Disposition of Women’s Businesses
On May 5, 2011, we completed the sale of our women’s businesses in two separate transactions to LF USA Inc., a subsidiary of Hong Kong-headquartered multinational Li & Fung Limited, and KBL Group International Ltd., for a total purchase price of $12.3 million plus the value of the inventory being sold in the transaction. As part of the agreements, LF USA INC. acquired our Hampshire Designers business, whose brands include Designers Originals®, Mercer Street Studio® and Hampshire Studio®. KBL Group International acquired the Company’s Item-Eyes business, whose brands include Requirements® and RQT®

As a part of the transactions, we sold the related inventory, as well as customer and production purchase orders and certain other assets. Further, severance costs resulting from the transactions were approximately $0.9 million. In both cases, we retained ownership of our accounts receivable relating to the shipments prior to the closing date. Excluding production purchase orders, liabilities incurred prior to the sale remain with us. Net of severance and transaction costs, among other things, we recognized a $10.9 million gain on the sale of the women’s businesses. (See Note 8 – Dispositions and Discontinued Operations to the financial statements)

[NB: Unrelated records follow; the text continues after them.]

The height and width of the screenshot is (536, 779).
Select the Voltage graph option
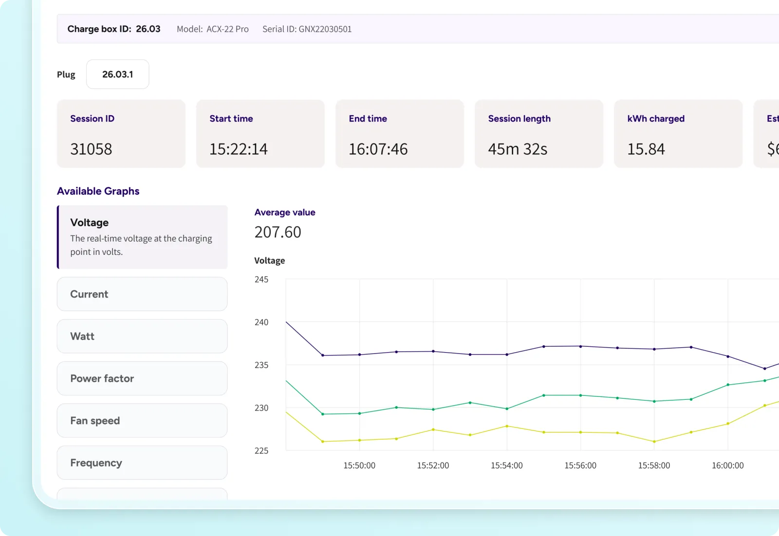click(x=142, y=237)
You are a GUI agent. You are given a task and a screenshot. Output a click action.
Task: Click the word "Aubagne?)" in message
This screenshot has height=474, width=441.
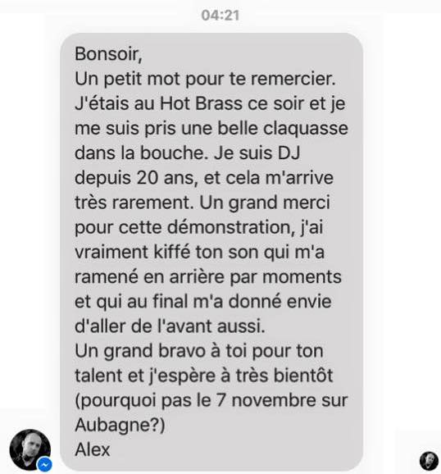(120, 425)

RESULTS OF CONTINUING OPERATIONS

Quarterly Comparison – Three Months Ended July 2, 2011 and July 3, 2010

Net Sales
Net sales increased by 48.6% to $3.5 million for the three months ended July 2, 2011 compared with $2.3 million for the same period last year. The $1.2 million increase resulted primarily from an increase in average net selling prices and volume. The reconciliation of net sales is outlined in the table below:

   
Quarterly Rate/Volume
(Dollars in thousands)
 
Dollars
 
Percentage of 2010
Net sales quarter ended July 3, 2010
 
$
2,333
 
  100.0%
Volume
   
758
 
    32.5%
Average net selling prices
 
376
 
   16.1%
Net sales quarter ended July 2, 2011
 
$
3,467
 
  148.6%

The increase in average net selling prices was due to a significant decrease in customer allowances from 2010 to 2011. The second quarter 2010 included a non-recurring allowance with a particular customer in the amount of $0.6 million. The volume of total menswear units sold increased from the same period last year primarily as a result of the sale of discounted prior season goods. Due to the seasonality of the menswear business, a significant portion of our menswear net sales occur in the third and fourth quarters.

Gross Loss
Gross loss for the three months ended July 2, 2011 and July 3, 2010 was less than $0.1 million, or 0.8% and 0.6% of net sales, respectively. This was due primarily to the significant increase in cost of goods sold due to rising costs in transportation, labor, and materials, which was offset by a decrease in customer allowances in 2011. If the cost of goods sold continue to increase and to the extent it is not offset by higher margin product sales, our gross profit for the menswear business may continue to be adversely affected through the remainder of fiscal 2011.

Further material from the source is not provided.